• **REQUIRED ACTION**
Calculate how many lines of the data hold "arrow". The answer consists of that number only.

Pixel coordinate grounding data:
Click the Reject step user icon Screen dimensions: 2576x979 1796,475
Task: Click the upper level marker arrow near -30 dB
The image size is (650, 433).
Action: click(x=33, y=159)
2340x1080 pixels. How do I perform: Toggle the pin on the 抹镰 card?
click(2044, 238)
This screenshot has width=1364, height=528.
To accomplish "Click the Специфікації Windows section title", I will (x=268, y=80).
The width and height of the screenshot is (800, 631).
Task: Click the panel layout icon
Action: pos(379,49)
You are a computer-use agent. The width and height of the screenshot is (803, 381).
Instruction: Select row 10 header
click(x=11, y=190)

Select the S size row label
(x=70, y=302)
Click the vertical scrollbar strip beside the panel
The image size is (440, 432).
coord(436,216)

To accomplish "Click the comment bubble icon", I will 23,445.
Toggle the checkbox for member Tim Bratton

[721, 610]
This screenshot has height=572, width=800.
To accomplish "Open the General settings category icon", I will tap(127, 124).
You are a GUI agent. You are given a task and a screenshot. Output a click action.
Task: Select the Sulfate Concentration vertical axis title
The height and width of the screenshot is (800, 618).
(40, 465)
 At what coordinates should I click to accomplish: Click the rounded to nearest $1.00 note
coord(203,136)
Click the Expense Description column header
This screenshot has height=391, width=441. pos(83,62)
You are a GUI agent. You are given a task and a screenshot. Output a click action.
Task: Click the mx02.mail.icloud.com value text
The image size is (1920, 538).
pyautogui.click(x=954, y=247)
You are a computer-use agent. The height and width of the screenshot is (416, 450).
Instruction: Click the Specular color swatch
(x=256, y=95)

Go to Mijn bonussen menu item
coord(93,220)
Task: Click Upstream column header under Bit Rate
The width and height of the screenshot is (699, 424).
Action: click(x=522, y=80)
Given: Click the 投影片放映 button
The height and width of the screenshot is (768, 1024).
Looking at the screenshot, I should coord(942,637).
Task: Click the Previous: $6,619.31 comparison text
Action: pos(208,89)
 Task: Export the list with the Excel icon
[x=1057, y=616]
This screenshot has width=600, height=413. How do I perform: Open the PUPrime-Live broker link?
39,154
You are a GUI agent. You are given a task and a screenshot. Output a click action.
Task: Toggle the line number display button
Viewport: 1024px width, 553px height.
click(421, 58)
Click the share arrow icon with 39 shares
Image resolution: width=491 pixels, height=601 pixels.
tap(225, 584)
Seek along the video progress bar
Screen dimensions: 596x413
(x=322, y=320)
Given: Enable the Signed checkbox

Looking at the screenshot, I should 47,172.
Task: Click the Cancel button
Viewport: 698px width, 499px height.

• **SOLUTION TO THE PROBLEM**
2